Receiving a summer grant to study "chemo-electric therapy," Geoffrey and his wife are hoping that a summer spent away from the intensity of the big city will bring back the romance that is dwindling from their marriage and that the casualness of the country atmosphere will give them more time together, as their three-year marriage has become shaky because he is more interested in his work than he is in her. He has slyly managed to keep his work as secretive as possible by locking himself in the lab, which is off limits to her, as he secretly goes about conducting experiments on rats and mice, convincing her that what he is doing is to benefit humanity with possible new treatments and cures to illnesses. His main argument is, that this is what the public wants, they don't want to hear about how some animals had to die because of these experiments, they just want the benefits of science.

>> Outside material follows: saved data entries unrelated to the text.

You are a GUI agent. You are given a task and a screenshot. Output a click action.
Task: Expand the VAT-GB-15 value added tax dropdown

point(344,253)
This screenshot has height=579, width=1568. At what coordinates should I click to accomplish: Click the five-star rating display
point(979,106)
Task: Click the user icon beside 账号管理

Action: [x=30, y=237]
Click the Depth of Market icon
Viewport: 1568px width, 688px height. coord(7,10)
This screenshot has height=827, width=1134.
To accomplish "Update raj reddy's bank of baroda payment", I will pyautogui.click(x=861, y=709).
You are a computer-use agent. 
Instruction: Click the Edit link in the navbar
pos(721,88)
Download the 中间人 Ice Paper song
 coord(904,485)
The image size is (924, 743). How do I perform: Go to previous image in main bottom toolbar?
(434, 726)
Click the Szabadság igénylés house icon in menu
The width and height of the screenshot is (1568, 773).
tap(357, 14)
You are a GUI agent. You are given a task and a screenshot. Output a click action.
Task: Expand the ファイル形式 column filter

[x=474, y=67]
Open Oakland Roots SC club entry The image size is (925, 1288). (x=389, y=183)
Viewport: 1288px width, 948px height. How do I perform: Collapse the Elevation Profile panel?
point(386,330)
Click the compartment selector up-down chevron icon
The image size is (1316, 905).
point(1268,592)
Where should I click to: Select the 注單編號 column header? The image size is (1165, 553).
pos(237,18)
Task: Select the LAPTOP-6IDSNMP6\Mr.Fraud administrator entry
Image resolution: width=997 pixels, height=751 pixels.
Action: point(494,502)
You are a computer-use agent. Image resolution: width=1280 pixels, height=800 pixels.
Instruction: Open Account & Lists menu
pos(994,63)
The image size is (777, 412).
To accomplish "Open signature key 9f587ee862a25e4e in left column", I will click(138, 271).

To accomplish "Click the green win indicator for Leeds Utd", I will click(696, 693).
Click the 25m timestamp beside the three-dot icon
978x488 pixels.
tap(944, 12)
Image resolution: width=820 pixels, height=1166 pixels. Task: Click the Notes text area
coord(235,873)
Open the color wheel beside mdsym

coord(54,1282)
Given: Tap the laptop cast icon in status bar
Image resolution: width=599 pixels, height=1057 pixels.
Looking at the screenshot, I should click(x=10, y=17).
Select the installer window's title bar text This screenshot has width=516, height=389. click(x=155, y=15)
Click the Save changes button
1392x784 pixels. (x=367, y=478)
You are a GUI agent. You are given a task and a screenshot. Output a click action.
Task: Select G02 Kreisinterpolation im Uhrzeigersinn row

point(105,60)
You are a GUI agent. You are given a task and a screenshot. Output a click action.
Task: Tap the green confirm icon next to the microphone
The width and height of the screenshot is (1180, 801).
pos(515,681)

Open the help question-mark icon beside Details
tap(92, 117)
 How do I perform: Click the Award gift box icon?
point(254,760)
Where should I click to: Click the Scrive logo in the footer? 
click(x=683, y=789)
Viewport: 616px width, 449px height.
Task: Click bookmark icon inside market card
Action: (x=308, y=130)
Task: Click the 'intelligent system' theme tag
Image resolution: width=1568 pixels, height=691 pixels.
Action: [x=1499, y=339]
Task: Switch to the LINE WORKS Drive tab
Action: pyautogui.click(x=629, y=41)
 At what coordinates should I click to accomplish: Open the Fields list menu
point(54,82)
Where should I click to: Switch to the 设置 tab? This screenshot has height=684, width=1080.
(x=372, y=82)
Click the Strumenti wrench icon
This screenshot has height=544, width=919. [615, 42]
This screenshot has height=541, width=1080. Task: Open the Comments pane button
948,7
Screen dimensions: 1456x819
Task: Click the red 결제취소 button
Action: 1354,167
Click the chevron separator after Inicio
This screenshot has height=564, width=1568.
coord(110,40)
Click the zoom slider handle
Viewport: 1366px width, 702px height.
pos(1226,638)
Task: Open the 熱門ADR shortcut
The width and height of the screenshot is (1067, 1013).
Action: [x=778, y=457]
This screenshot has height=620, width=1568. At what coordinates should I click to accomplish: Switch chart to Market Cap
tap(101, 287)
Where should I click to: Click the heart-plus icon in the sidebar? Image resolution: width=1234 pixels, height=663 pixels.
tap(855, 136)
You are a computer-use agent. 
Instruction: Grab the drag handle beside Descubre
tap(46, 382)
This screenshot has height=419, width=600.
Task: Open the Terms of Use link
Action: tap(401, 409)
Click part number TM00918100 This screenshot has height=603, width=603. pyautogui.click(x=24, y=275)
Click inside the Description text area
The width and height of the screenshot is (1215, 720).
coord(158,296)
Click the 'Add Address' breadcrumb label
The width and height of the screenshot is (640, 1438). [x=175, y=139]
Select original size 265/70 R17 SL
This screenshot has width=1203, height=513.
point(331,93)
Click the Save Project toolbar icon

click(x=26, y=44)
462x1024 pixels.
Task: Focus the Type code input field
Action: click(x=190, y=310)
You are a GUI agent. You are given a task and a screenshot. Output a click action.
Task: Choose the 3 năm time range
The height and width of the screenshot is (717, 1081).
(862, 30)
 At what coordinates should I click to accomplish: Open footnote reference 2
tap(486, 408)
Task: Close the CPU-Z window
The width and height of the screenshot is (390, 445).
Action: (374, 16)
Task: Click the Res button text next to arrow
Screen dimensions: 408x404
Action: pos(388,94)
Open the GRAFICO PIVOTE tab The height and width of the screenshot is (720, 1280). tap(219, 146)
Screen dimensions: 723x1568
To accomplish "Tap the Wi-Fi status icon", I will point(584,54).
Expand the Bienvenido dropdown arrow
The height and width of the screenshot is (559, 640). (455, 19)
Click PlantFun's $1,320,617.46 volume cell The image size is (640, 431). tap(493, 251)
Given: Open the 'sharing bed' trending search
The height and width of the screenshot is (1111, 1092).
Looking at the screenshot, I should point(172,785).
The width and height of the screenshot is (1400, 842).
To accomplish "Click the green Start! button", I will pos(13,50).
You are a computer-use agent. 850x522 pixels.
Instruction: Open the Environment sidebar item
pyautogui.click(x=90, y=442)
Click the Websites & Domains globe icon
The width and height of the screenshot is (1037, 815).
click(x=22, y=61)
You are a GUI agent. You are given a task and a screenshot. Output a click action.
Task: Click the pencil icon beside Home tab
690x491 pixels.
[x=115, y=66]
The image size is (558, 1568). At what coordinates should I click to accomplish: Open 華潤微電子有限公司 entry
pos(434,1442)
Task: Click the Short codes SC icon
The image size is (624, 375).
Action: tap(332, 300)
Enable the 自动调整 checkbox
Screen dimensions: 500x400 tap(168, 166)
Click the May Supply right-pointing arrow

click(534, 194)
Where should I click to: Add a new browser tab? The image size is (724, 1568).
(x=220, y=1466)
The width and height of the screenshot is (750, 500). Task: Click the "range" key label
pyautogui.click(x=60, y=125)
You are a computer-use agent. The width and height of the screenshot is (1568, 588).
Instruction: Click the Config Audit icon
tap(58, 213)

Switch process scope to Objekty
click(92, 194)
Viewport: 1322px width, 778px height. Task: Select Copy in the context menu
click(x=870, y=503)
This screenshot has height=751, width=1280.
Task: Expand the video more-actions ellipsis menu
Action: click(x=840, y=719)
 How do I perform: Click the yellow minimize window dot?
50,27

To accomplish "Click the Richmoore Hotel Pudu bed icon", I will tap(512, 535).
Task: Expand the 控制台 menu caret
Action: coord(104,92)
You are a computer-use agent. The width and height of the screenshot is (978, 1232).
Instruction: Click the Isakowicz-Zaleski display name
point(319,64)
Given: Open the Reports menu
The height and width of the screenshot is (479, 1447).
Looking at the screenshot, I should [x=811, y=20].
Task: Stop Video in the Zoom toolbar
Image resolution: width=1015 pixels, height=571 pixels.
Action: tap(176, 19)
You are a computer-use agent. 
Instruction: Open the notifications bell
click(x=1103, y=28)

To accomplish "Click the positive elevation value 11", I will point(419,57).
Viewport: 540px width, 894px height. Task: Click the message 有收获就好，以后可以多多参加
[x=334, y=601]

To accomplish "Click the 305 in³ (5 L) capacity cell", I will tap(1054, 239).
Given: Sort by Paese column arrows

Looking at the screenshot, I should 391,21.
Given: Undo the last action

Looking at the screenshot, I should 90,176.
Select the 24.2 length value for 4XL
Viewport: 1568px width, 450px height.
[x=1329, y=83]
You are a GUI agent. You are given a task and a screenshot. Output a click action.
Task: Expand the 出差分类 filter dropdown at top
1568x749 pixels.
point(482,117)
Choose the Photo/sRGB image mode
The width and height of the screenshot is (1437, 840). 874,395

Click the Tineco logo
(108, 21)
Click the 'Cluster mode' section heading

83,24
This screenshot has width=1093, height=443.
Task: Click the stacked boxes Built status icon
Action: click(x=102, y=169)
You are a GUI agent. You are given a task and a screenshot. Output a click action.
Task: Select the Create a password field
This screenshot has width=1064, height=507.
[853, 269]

That he is depicted as a monster creating another monster, much like Frankenstein was created, is the argument skewed by the director against his bad science (science as a business) as opposed to the good science (science that cares about the small farmer), which is represented by the handsome and almost perfect gentleman, Alex Vine (David), a young ecologist who chooses to work in the field, trying to get the farmers to go back to organic farming. He is hired by the university to monitor the dangers of pesticides and all the chemicals the farmer is almost forced to use to survive financially, as it is doing irreparable harm to him and the consumer because of all the health risks attached to this new way of farming, methods that have just come about in the last thirty- years and are being pushed by the big companies to enhance their profit margins.
The third view in all this is the artist's, represented by Lillian, who points out that the artist's work is shown in public and scrutinized constantly, "Why shouldn't the same be true of the scientist?" She argues that the artist is the watchdog for the public, questioning what is good or evil in society, something that bad science has completely ignored.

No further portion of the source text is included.